Your instructions: Extract every line of the entries below that contains the word "height". Case counts.

Given information:
※

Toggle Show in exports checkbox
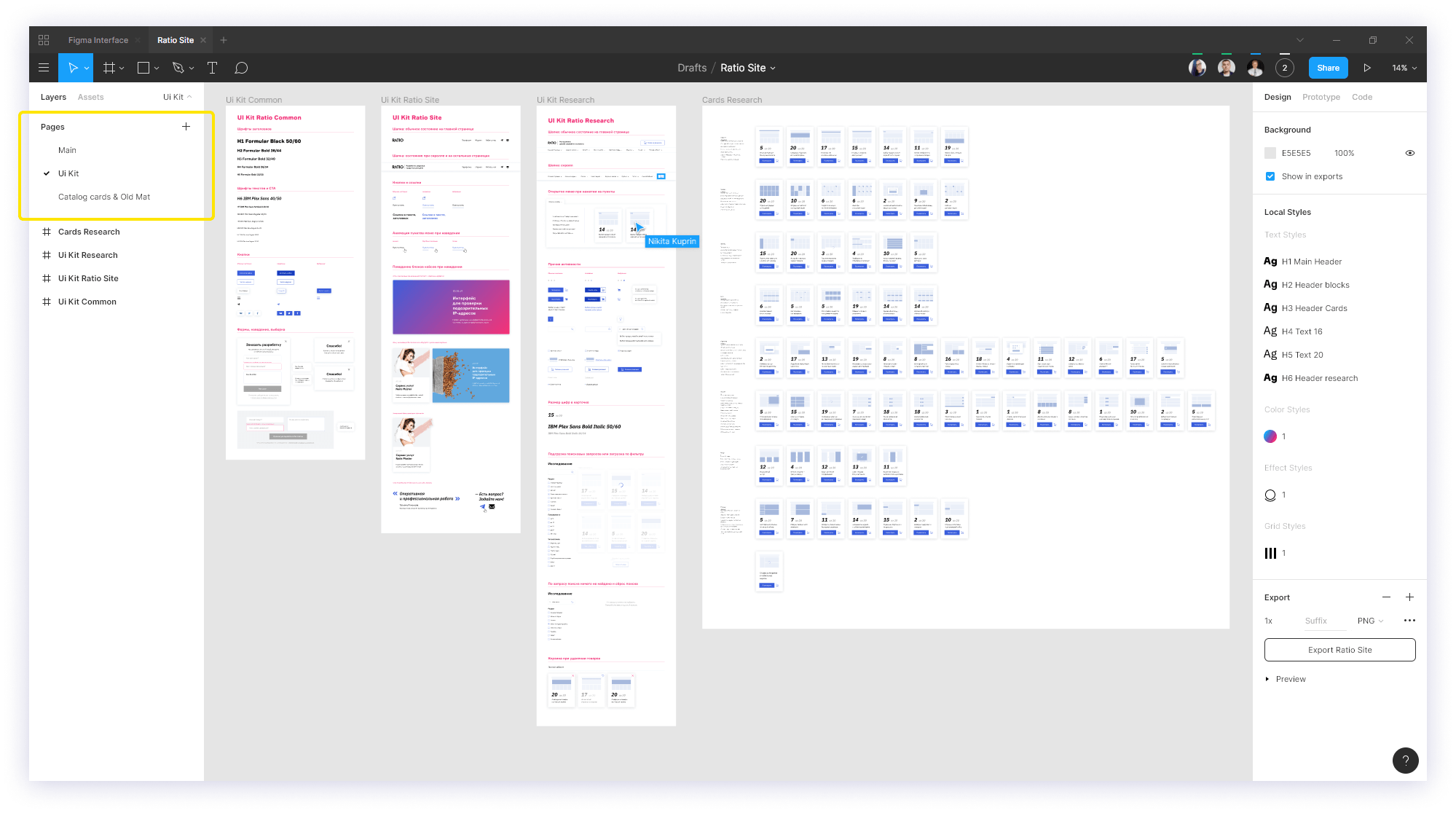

※

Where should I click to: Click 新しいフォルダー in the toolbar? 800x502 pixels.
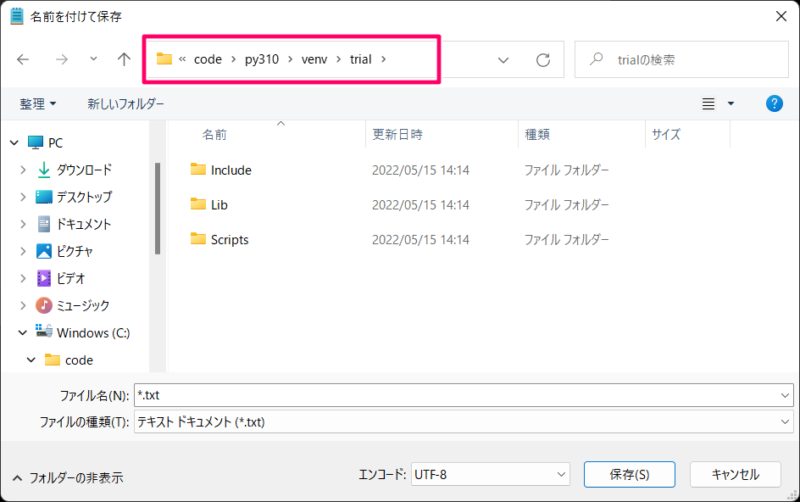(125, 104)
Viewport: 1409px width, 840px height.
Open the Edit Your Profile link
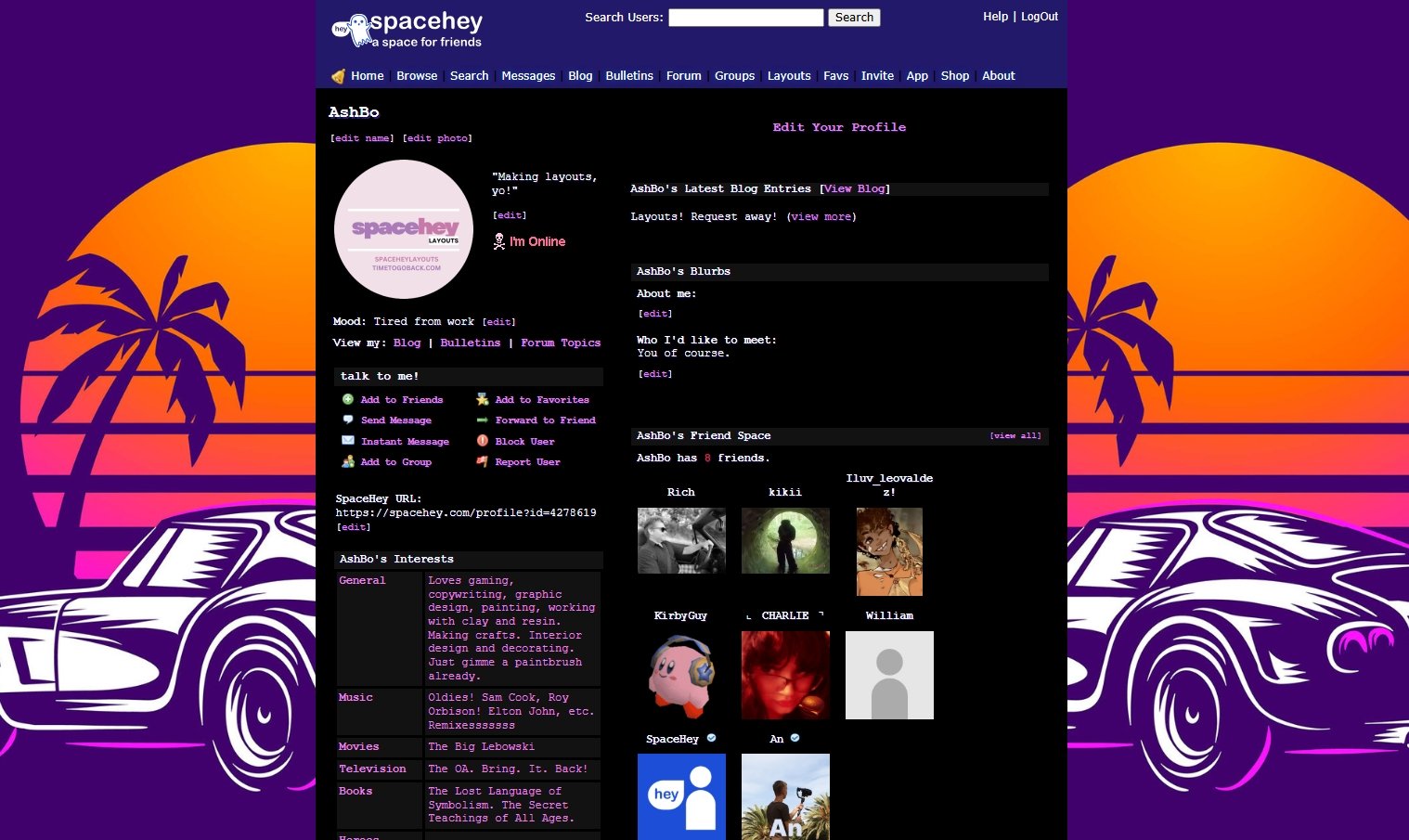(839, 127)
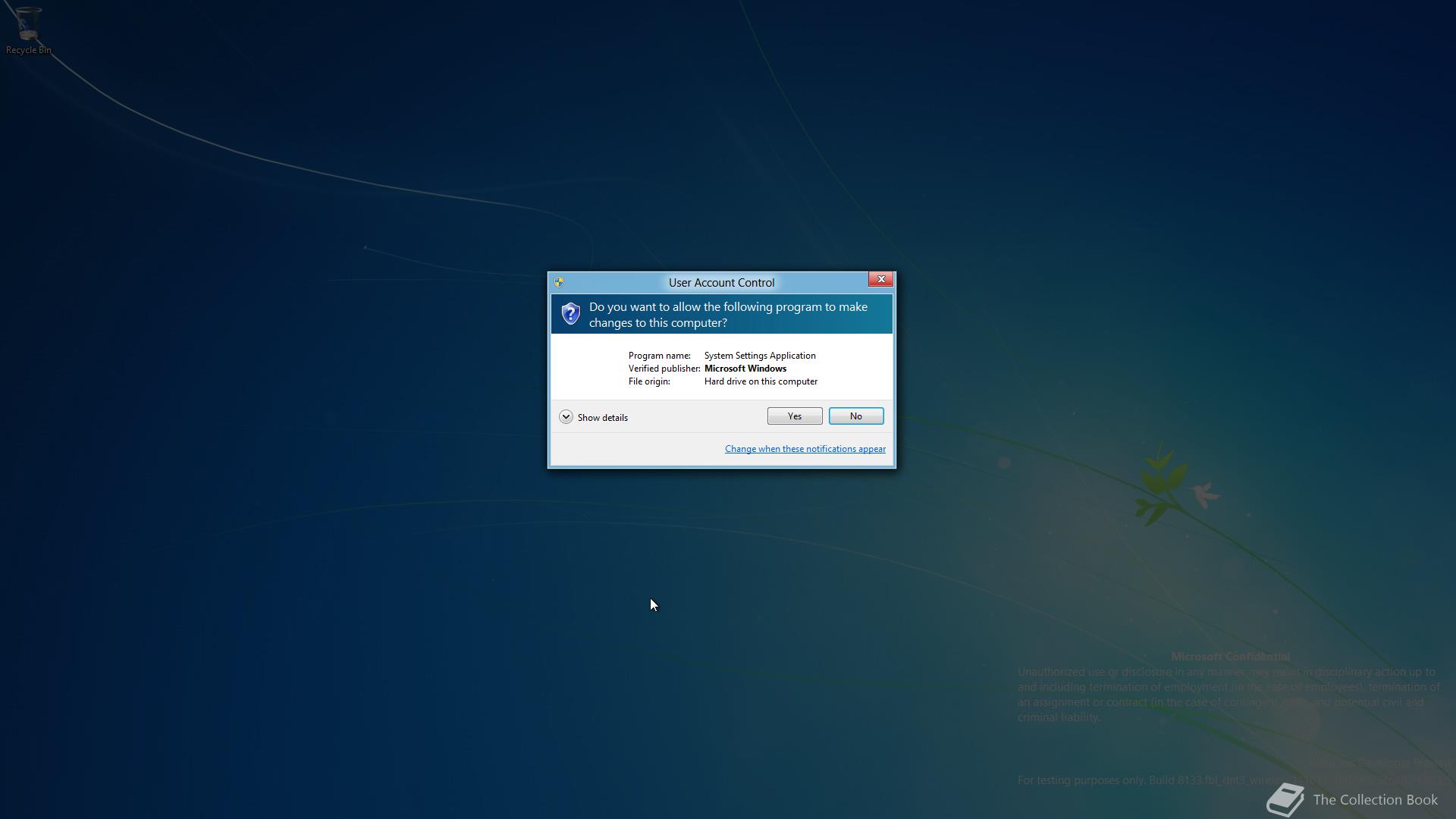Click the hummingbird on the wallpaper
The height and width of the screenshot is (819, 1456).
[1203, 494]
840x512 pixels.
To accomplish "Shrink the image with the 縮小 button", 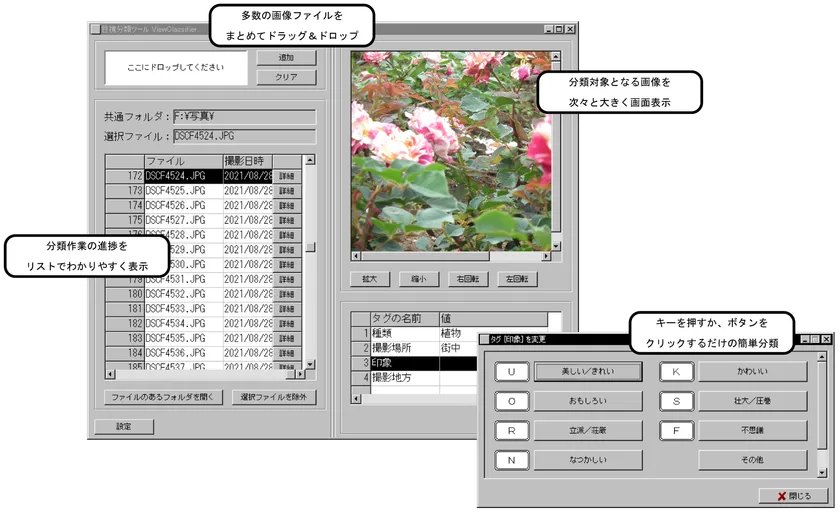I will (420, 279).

※

Answer to the exercise:
Viewport: 1409px width, 840px height.
The height and width of the screenshot is (819, 1456).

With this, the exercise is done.